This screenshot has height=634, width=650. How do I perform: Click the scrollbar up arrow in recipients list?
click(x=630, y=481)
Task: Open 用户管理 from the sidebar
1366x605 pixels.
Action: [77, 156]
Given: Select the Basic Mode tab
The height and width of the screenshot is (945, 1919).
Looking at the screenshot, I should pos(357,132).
* * *
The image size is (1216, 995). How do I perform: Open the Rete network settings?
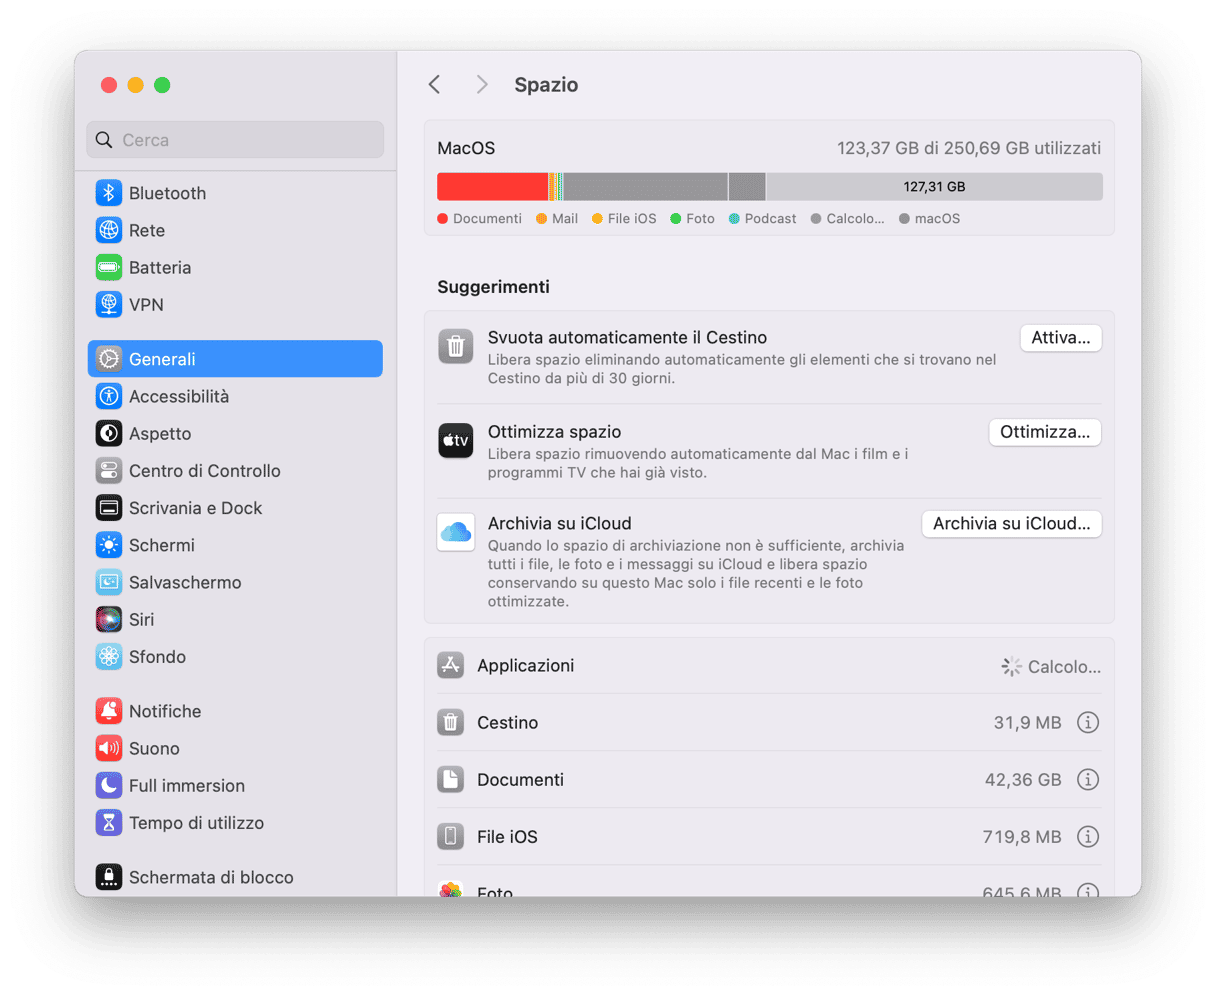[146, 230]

### PROMPT:
In the listing above, find the line containing "This screenshot has" and the line containing "Given: Select the Basic Mode tab", then repeat those two lines and everything between them exactly.

### OUTPUT BELOW:
This screenshot has height=634, width=650. How do I perform: Click the scrollbar up arrow in recipients list?
click(x=630, y=481)
Task: Open 用户管理 from the sidebar
1366x605 pixels.
Action: [77, 156]
Given: Select the Basic Mode tab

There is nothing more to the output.